Within the one million hectares of the Yukon-Charley Rivers National Preserve in central Alaska, wolves and other majestic animals are protected. But animals like wolves do not respect lines drawn on a map. And a recent study suggests that efforts to limit populations of these predators outside those borders is having negative effects on wolves living within the preserve.
The study, published in June in Wildlife Monographs, suggests that when the Alaskan authorities were limiting wolf populations outside the Yukon-Charley preserve, survival rates of wolves within the preserve were lower than usual. The findings highlight the notion that managing wildlife within human-imposed boundaries requires communication and co-operation with the authorities beyond a preserve’s boundaries, and could have implications for wildlife management programs elsewhere.
Since the 1990s, the Alaska Department of Fish and Game has spent millions of dollars, first sterilizing wolves, then shifting to shooting and killing hundreds of the animals from helicopters (independently, it announced the planned suspension of the program next year). The wolves were targeted as part of an intensive predator management program in the Upper Yukon-Tanana region aimed to increase the population of the Fortymile caribou herd in lands surrounding the preserve. Once estimated to number in the hundreds of thousands, the caribou herd fell to just 6,000 in the 1970s and now generally peaks at about 50,000 to 60,000. And evidence has built up suggesting that these efforts may be ineffective at increasing caribou in this area.
After 22 years monitoring wolves in the preserve using radio collars, the researchers, led by John Burch, a wildlife biologist for the National Park Service, were not surprised to find that wolf survival rates decreased during lethal management outside the preserve in the Upper Yukon-Tanana Predation Control Area. “Every single wolf pack went outside the bounds of the preserve,” Burch said. The state never shot wolves inside it, but many wolves that left the boundaries of Yukon-Charley were shot and killed.
What was surprising, however, was the intricate story that unfolded of how the wolves responded to control efforts. Surviving wolves inside the preserve tended to have more pups — but not enough to immediately offset those killed during predator control efforts.
“Even though they were adding more members to the pack, they were losing more than that, so in the average year, they ended up behind,” said Josh Schmidt, a biostatistician who led the population analysis. “They were not self-sustaining and were dependent on dispersing individuals coming in from other areas from outside of the area most likely.”
The targeted caribou herd, which was already increasing before these efforts began, has now reached more than 50,000 and is showing signs of nutritional stress, according to a study published in The Journal of Wildlife Management in January. It suggests that food availability, rather than wolf predation, could be limiting the size of the caribou population.
Predator management, particularly of wolves in Alaska, has a long, contentious history.
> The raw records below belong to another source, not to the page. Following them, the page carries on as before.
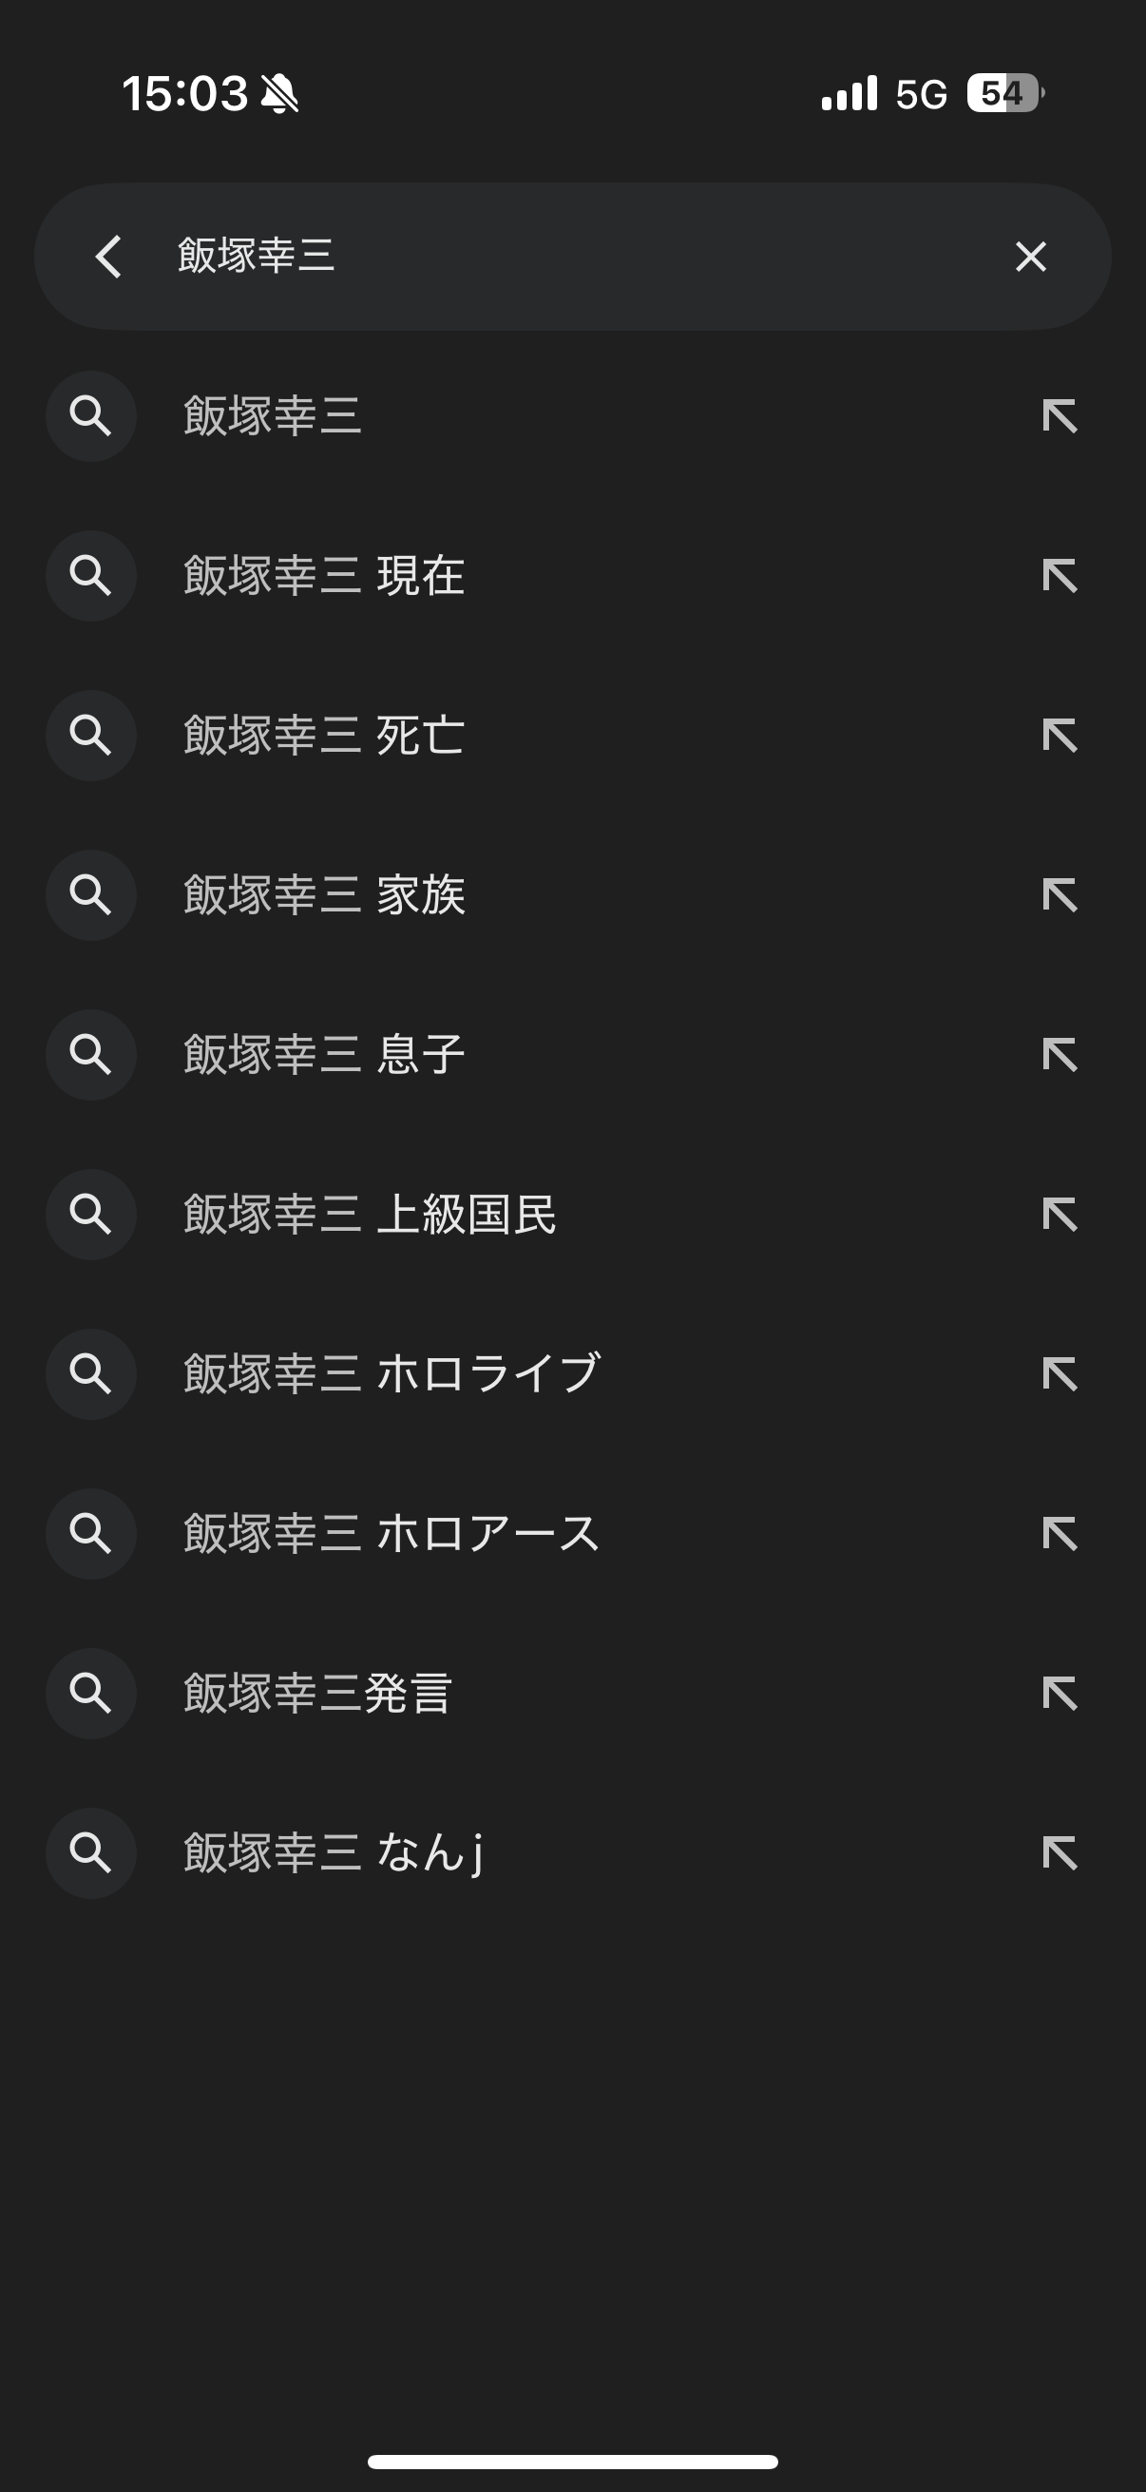The width and height of the screenshot is (1146, 2492).
Task: Search for 飯塚幸三 ホロアース suggestion
Action: pos(392,1533)
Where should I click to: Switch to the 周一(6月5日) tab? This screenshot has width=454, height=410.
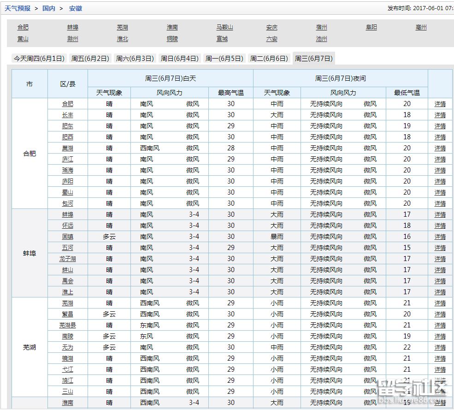(x=224, y=59)
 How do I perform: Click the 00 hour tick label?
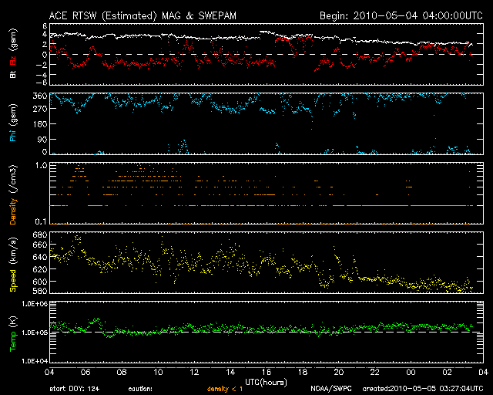410,372
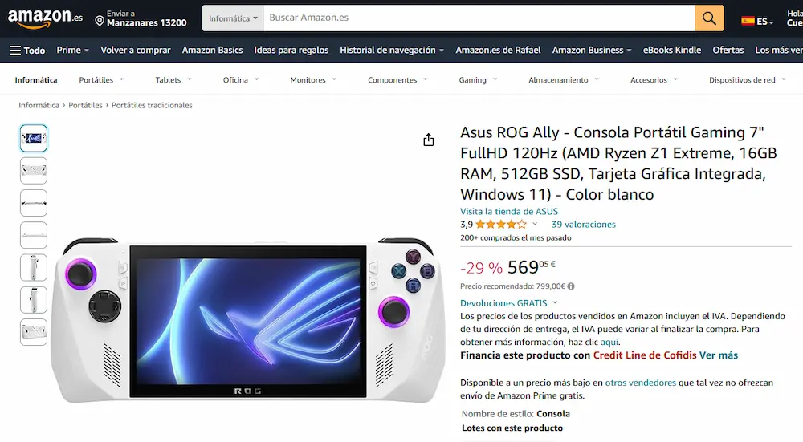This screenshot has width=803, height=442.
Task: Open the 39 valoraciones link
Action: (x=583, y=224)
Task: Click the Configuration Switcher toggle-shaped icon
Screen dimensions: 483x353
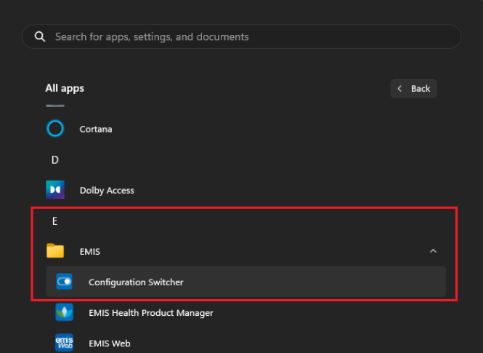Action: tap(65, 282)
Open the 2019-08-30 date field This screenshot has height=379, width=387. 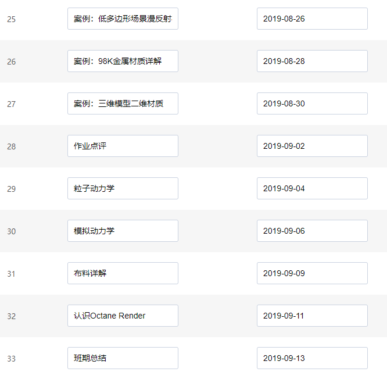(x=312, y=103)
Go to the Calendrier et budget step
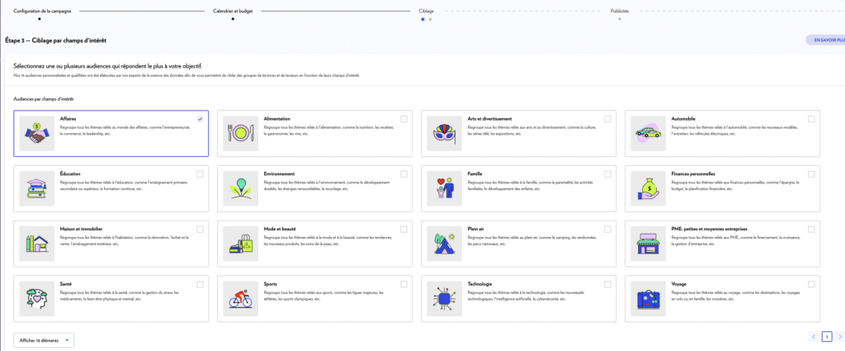 click(x=233, y=12)
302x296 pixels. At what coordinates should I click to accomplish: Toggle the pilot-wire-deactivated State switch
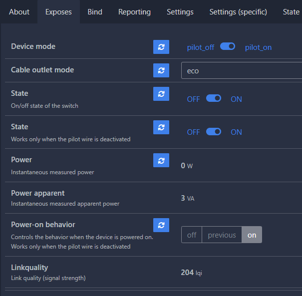214,132
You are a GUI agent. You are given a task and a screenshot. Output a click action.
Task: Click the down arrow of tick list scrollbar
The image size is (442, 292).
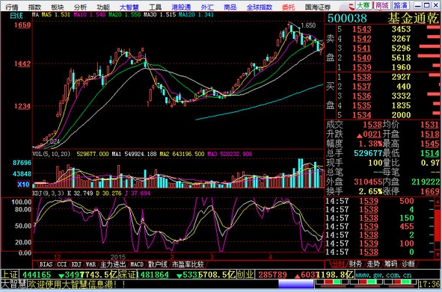tap(438, 255)
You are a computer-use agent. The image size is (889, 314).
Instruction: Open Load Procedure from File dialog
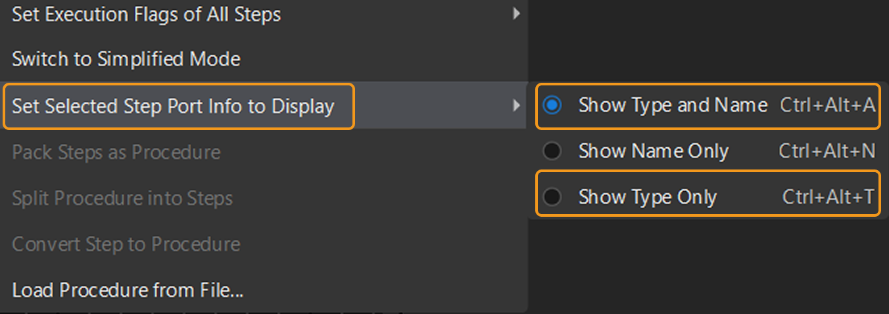(x=128, y=290)
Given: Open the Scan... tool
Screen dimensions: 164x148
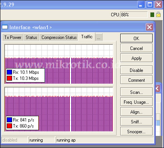Looking at the screenshot, I should point(136,92).
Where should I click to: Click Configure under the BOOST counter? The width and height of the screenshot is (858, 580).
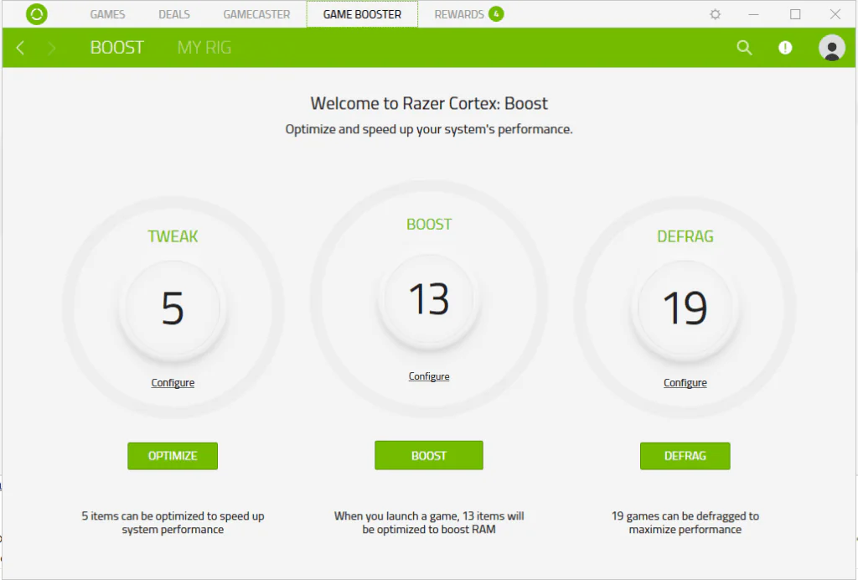pos(429,377)
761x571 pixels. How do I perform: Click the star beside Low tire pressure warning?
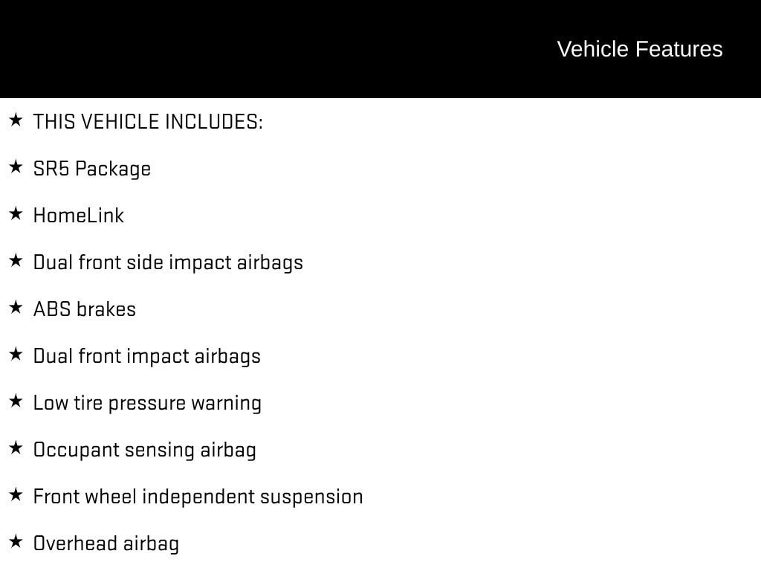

For thousands of years, many Alaskans living in remote areas have relied on hunting and trapping caribou for sustenance, and state laws require the maintenance of this food source, whether through improving habitat or killing predators. These laws can come into conflict with the conservation mandate of the National Park Service, a federal agency. Polarized emotions around wolves further complicate things.
“Some people just hate wolves,” said Kyle Joly, the lead wildlife biologist at Yukon-Charley Rivers National Preserve, pointing to hunters who see them as competition for caribou. “Other people on the other side think wolves are things that can do no harm. They’re just angelic.”
To Joly, neither view is particularly accurate.
“They’re just another wild animal trying to make a living, and they do it by killing ungulates and other things,” he said.
Darren Bruning, an Alaska Fish and Game official involved in management of the Fortymile caribou herd, is familiar with these conflicting views and hopes for improved co-operation with the federal authorities responsible for Yukon-Charley in the future.
“Ultimately all the public, and people with numerous and diverse values for wolves, will benefit from increased knowledge that we can gain from learning about wolves in the Yukon-Charley Rivers area,” he said.